Teks Pilihan:

Catatan Khusus Wayan PDIP untuk Polisi Pasca Hakim Kabulkan Praperadilan Pegi Setiawan
- Istimewa
Jakarta - Eman Sulaeman, Hakim tunggal Pengadilan Negeri Bandung, Jawa Barat telah mengabulkan permohonan praperadilan terhadap penetapan tersangka atas nama Pegi Setiawan (PS) oleh Polda Jawa Barat, terkait kasus pembunuhan Vina dan Eky di Cirebon yang terjadi pada 2016.
Adapun, Hakim Eman Sulaeman menilai tidak ditemukan bukti bahwa Pegi pernah dilakukan pemeriksaan sebagai calon tersangka oleh Polda Jawa Barat, sehingga hakim menyatakan penetapan tersangkanya tidak sah atau batal secara hukum pada sidang hari Senin, 8 Juli 2024.
Anggota Komisi III DPR RI, I Wayan Sudirta mempertanyakan kredibilitas penegakan hukum yang dilakukan Penyidik Polda Jawa Barat dalam menetapkan Pegi Setiawan sebagai tersangka kasus pembunuhan terhadap Vina dan Eky di Cirebon, Jawa Barat. Menurut dia, persoalan ini sebenarnya menjadi sorotan publik terkait simpang siur informasi kasus tersebut.
“Persoalan ini sebenarnya telah menjadi perbincangan di masyarakat, mengingat simpang siur informasi yang didapat, terutama dari penasehat hukum Pegi yang mengatakan bahwa Pegi kliennya bukan pelaku yang dimaksud. Bahkan, diketahui dari jejak fisik dan digitalnya bahwa Pegi pada saat tindak pidana terjadi berada di Bandung, bukan di Cirebon,” kata Wayan kepada wartawan Senin, 8 Juli 2024.
Maka dari itu, Wayan memberi catatan bahwa putusan praperadilan ini tentu berimplikasi pada beberapa hal yang terkait dengan pengungkapan kasus Vina dan Eky tersebut. Selain itu, kata dia, putusan praperadilan ini mengindikasikan pandangan terkait sistem penegakan hukum di Indonesia.
“Terkait dengan kredibilitas penegakan hukum yang dilakukan oleh Polda Jabar. Dalam hal ini, penetapan tersangka yang dievaluasi berdasarkan Kitab Undang-Undang Hukum Acara Pidana (KUHAP) dapat dipertanyakan. Kita tentu dapat melihat bahwa putusan ini merupakan hal yang wajar, namun juga dapat mempertanyakan akuntabilitas proses penegakan hukum yang dilakukan oleh Penyidik Polda Jabar,” ujar Anggota Fraksi PDIP ini.
Saat ini, Wayan menyebut masyarakat tengah mempertanyakan lebih lanjut mengenai beberapa alat bukti yang digunakan oleh Polda Jawa Barat dalam menetapkan status tersangka Pegi Setiawan yang selalu mengaku tidak kenal dan bukan pembunuhnya. Selain saksi, Polda menggunakan keterangan dan bukti bahwa Pegi mengganti identitas dan kabur dengan mengontrak sebuah rumah di Bandung.
“Dalam hal ini, masyarakat kemudian mempertanyakan kebenaran dari alat bukti yang digunakan oleh Polda Jabar dalam mengidentifikasi pelaku,” jelas dia.

Data:
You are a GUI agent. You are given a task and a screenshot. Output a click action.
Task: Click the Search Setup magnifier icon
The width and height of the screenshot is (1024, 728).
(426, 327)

--

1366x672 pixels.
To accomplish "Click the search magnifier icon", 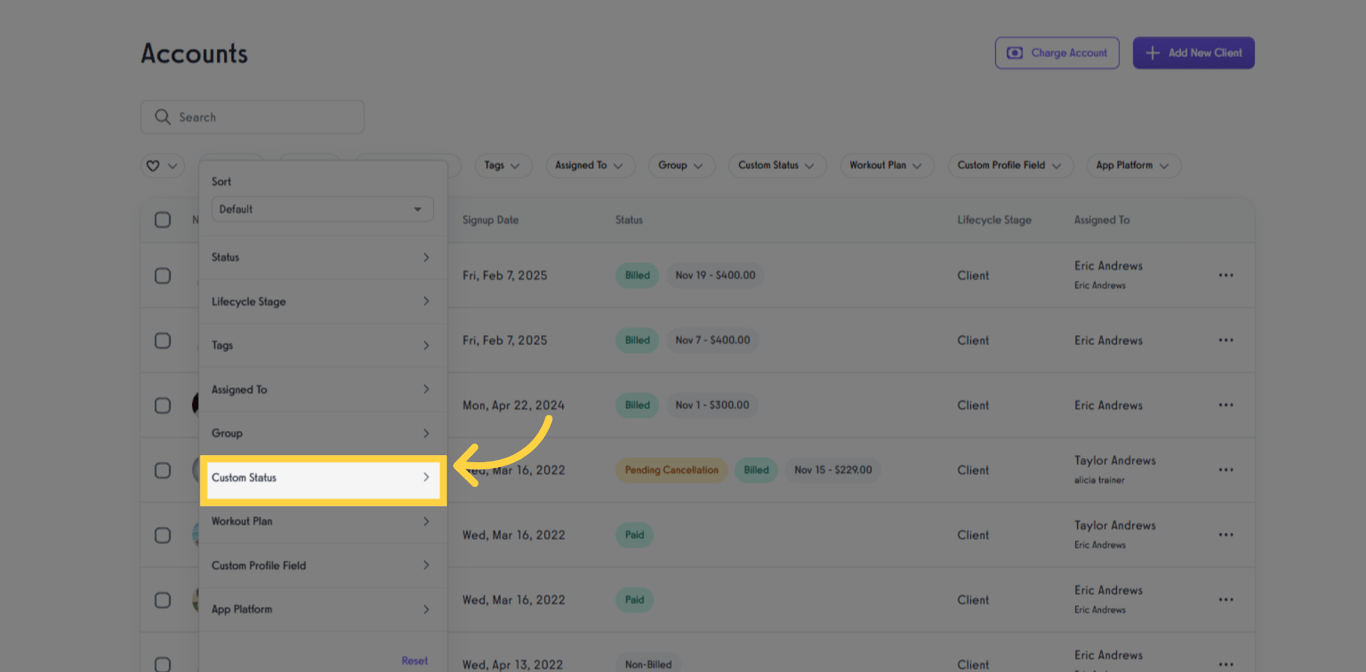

Permintaan: Tolong lanjutkan berita tentang praperadilan Pegi Setiawan, mulai setelah kalimat terakhirnya.

Hasil:
Dalam keterangan dan sumber informasi yang didapat, Wayan mengatakan salah satu alat bukti yang dipergunakan oleh Penyidik Polda Jawa Barat merupakan hasil dari kesaksian salah seorang pelaku yang menjadi saksi kunci (Aep). Jikalau penetapan ini salah, kata dia, hal ini tentu berdampak secara hukum terhadap kesaksiannya.
“Publik kemudian bertanya juga apakah kesaksian Aep tersebut dapat dipertanyakan akuntabilitasnya, apakah memang sebuah kecerobohan atau juga terdapat unsur rekayasa atau paksaan dengan pengaruh dari pihak lain,” kata Wayan lagi.
Memang, Wayan menilai kasus ini cukup unik mengingat Pegi Setiawan merupakan terduga pelaku utama atau aktor utama (mastermind) dalam kasus pembunuhan Vina Cirebon. Namun, dengan adanya putusan tersebut, maka publik dapat mempertanyakan bagaimana proses penegakan hukum dan kesaksian dari kedelapan tersangka tersebut dapat dinyatakan valid atau sah. “Sedangkan, kesaksian terhadap pelaku utama saja salah,” ujar Legislator asal Bali itu.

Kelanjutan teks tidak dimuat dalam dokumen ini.